Ja's sprint legend Usain Bolt eager for World Athletics role to impact track and field

By Sports Desk May 31, 2023
Usain Bolt Usain Bolt

Jamaica’s Sprint Legend Usain Bolt says he remains eager to play another impactful role in track and field’s growth and, as such, is awaiting a position from World Athletics to hit the ground running.

The 36-year-old, who shot to fame by winning eight Olympic titles and 11 World Championships gold medals, while breaking records in the 100m, 200m and 4x100m, believes the track and field has experienced somewhat of a decline since his retirement in 2017, but stands ready to assist in the sport’s revival, if asked to do so.

“I’m still waiting on a position from (World Athletics), I’ve reached out to them and let them know I would love to make a bigger impact in sports, as long as they want me to,” Bolt said in an interview with Reuters.

“We’ve been in talks, but we’ll have to wait and see what comes around,” the global phenom and one of Jamaica’s most recognizable figures, added.

Bolt is aware that his personality was a vital ingredient in the sport’s success during his era but pointed out to indications that athletes like US sprinter Noah Lyles, might be starting to fill the charisma gap.

“It’s going to be a process. After me, it kind of went down because of who I was as a person and how big my personality was,” the iconic sprinter shared. 

“But I think over time, it will be better. I think young athletes are coming up and I see a few personalities that are needed in sport; hopefully, in the upcoming years, it will change.
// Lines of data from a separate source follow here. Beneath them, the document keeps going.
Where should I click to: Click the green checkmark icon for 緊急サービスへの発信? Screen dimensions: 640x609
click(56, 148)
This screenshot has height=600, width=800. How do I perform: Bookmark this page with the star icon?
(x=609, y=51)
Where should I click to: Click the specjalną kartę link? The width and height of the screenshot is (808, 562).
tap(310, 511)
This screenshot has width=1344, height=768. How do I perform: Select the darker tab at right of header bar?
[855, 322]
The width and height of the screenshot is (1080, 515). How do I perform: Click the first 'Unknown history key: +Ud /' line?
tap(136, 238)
Hopefully, I can play a part and help the sport to grow,” Bolt stated.

While there was some disappointment about the crowd turnout at last year’s World Championships in Eugene, Oregon, Bolt is of the view that next year’s Olympic Games in Paris, France, could be a special moment for the sport.
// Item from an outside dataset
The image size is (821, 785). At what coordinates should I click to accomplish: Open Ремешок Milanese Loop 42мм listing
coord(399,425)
“Sometimes, it’s all about where it is. America is not the biggest track and field place,” Bolt said.

“I think Paris will be big because it’s accessible and I know Paris always has a good team and good athletes over the years. So, I look forward to that,” he noted.

After a decade of Bolt-inspired global dominance, Jamaica’s men have failed to win a single track gold medal at the last two World Championships.

However, with rising young sprinters Oblique Seville and Ackeem Blake both showing considerable promise of success, Bolt believes there is a good platform for that medal drought to be broken at this year’s championships in Budapest, Hungary.

“Last year, Seville came fourth (in the 100m), so I was very impressed. Also now, there’s a young kid, Ackeem Blake, who is also stepping up. So, I think that’s a good start,” the 11-time world champion said.

“Hopefully, these two will motivate other youngsters to want to step up and want to train harder and dedicate themselves,” he reasoned.

On that note, Bolt said he would be keeping a close eye on compatriot Shelly-Ann Fraser-Pryce at the World Championships in August.

Fraser-Pryce, also 36, who has led Jamaica’s dominance in the women’s sprints, will be seeking a record-extending sixth world 100m title in Hungary, 14 years after making her debut in the global showpiece of track and field.

“I follow Shelly a lot because we came through the same era, so to see her continue sprinting and coming back from having a child, that’s impressive,” said Bolt.